Weekly MCP agent audit for Cabgo operators

Most operators who connect their agent to Cabgo's MCP finish the initial setup and never go back to check whether the agent's calls are actually correct. Not because they don't care, but because they have no established review ritual. The agent answers questions, generates reports, runs actions — and as long as it responds, the operator assumes it's working well. The problem is that an agent that "works" and an agent that works correctly are two different things: the first one responds, the second responds with the right tools, to the right tenant, without unnecessary retries and without call patterns suggesting it's learning on the fly conventions it should have had preloaded from the skill.

Cabgo's MCP server logs every agent call in the history accessible through `cabgo_my_mcp_usage` — tool activated, timestamp, resolved tenantId, result status, and retry count. That history is the difference between assuming the agent is operating correctly and being able to verify it. This article documents what to review in that history each week, what patterns signal problems before the operator notices them in daily output, and what actions to take when a pattern drifts from expected. The full review takes no more than 10 minutes — but it turns the agent from a tool used on faith into one used with evidence.

What the MCP server records on every agent call

The MCP usage log is not an error log — it's a record of every interaction, successful or not. Each entry has five fields that matter for the weekly audit: the tool called (`tool_name`), the exact timestamp, the tenantId the agent resolved for that call (either the default or one specified explicitly in the prompt), the result status (`success`, `tier4_confirmation`, `rejected`, `timeout`), and the number of retries before the call resolved. Most operators have never seen this log because the agent doesn't surface it by default — you have to ask for it explicitly with a prompt pointing at `cabgo_my_mcp_usage`. What appears in those entries in 10 minutes reveals more about how the agent operates than weeks of normal conversation.

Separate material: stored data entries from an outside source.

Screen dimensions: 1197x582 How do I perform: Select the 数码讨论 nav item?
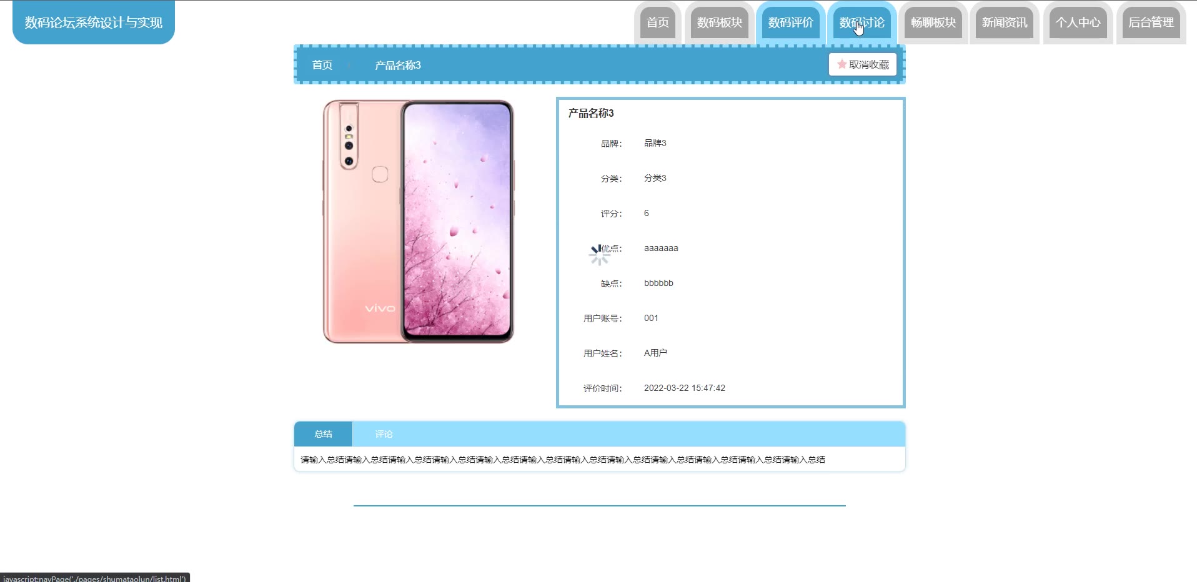(862, 22)
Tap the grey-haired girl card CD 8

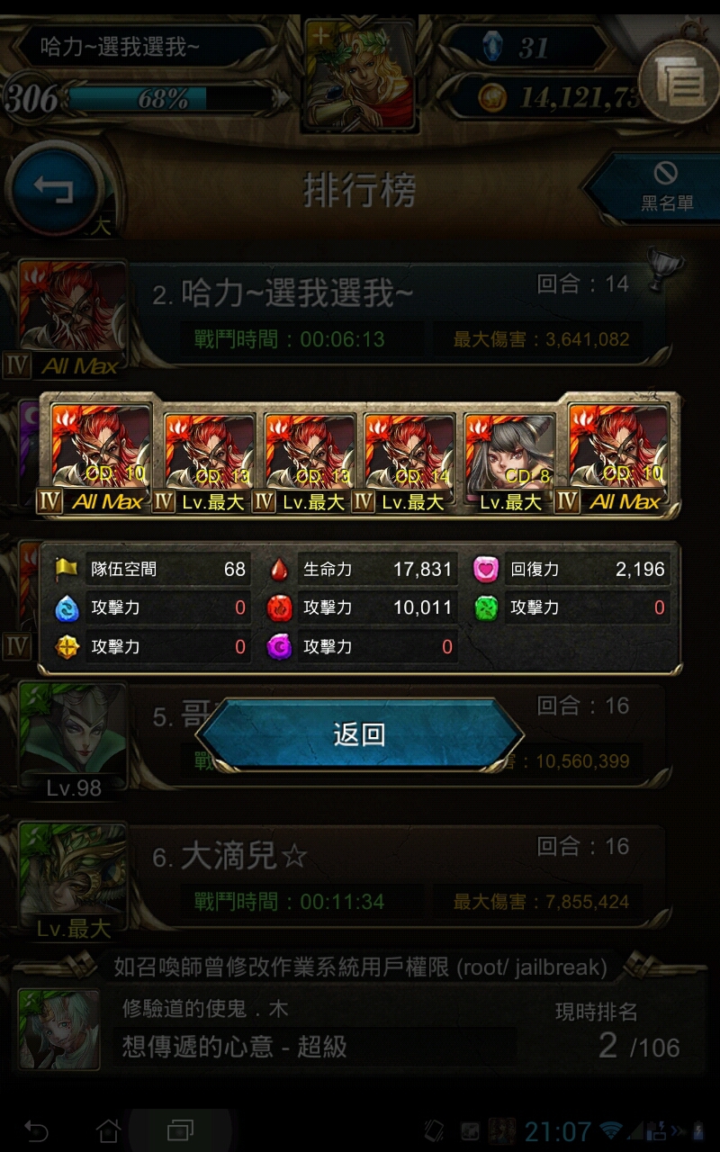510,463
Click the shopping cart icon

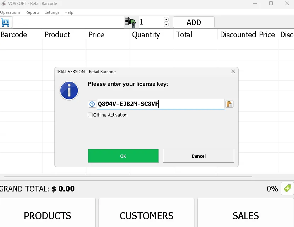[x=6, y=22]
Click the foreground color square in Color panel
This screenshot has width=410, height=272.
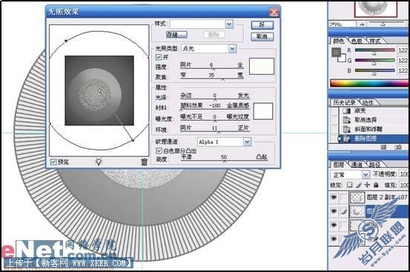(337, 53)
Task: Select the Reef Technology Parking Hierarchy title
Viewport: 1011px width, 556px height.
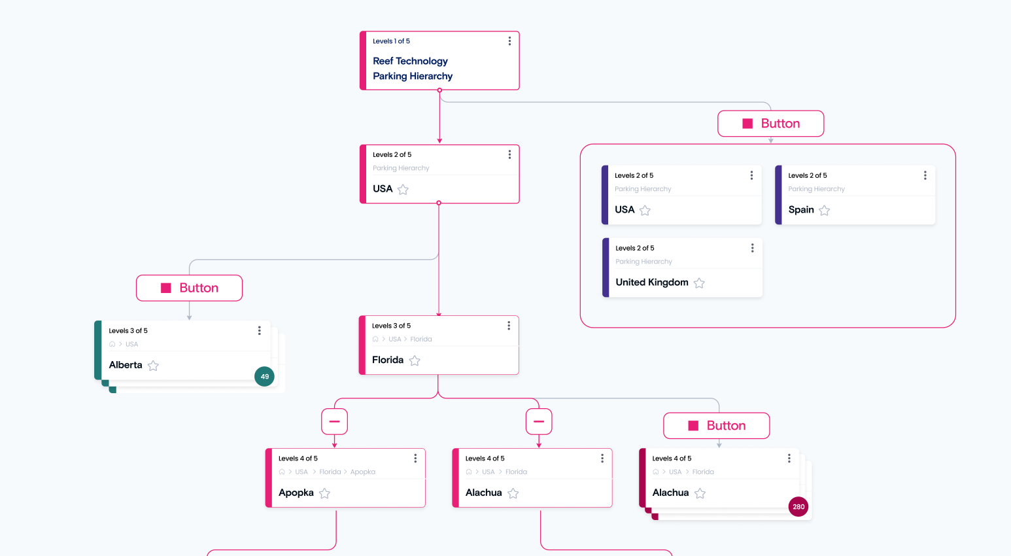Action: tap(412, 69)
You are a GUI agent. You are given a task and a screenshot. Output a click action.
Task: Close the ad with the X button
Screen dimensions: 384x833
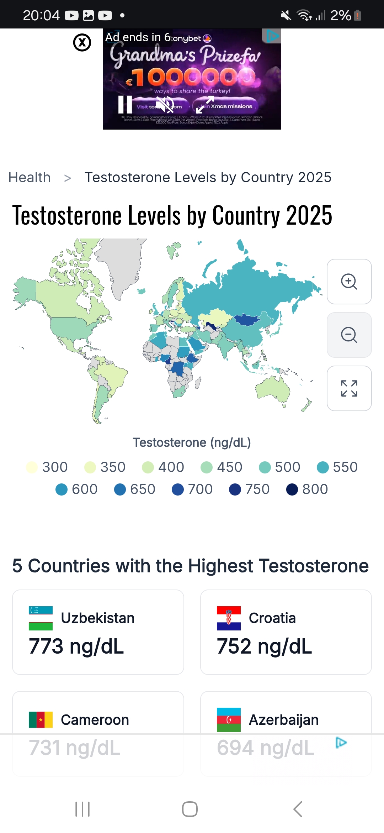82,43
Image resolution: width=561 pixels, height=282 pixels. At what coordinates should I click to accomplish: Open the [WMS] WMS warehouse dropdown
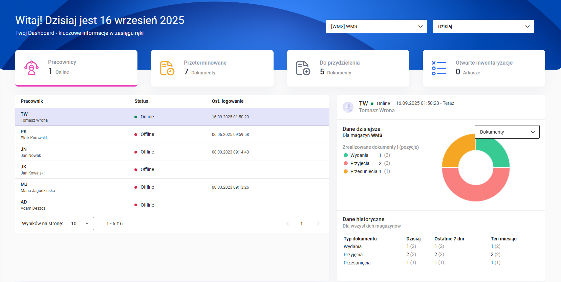[376, 26]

The most informative field for spotting problems is `retry_count`. A value of zero means the agent called the tool once and got the expected result on the first try — the ideal flow. A value of one can be normal under variable-latency connections. Two or more retries on the same call, especially for destructive tools like configuration updates or pricing changes, almost always indicates that the agent received a Tier-4 confirmation card and interpreted it as a retryable transient error — behavior that occurs when the skill isn't loaded or isn't activating.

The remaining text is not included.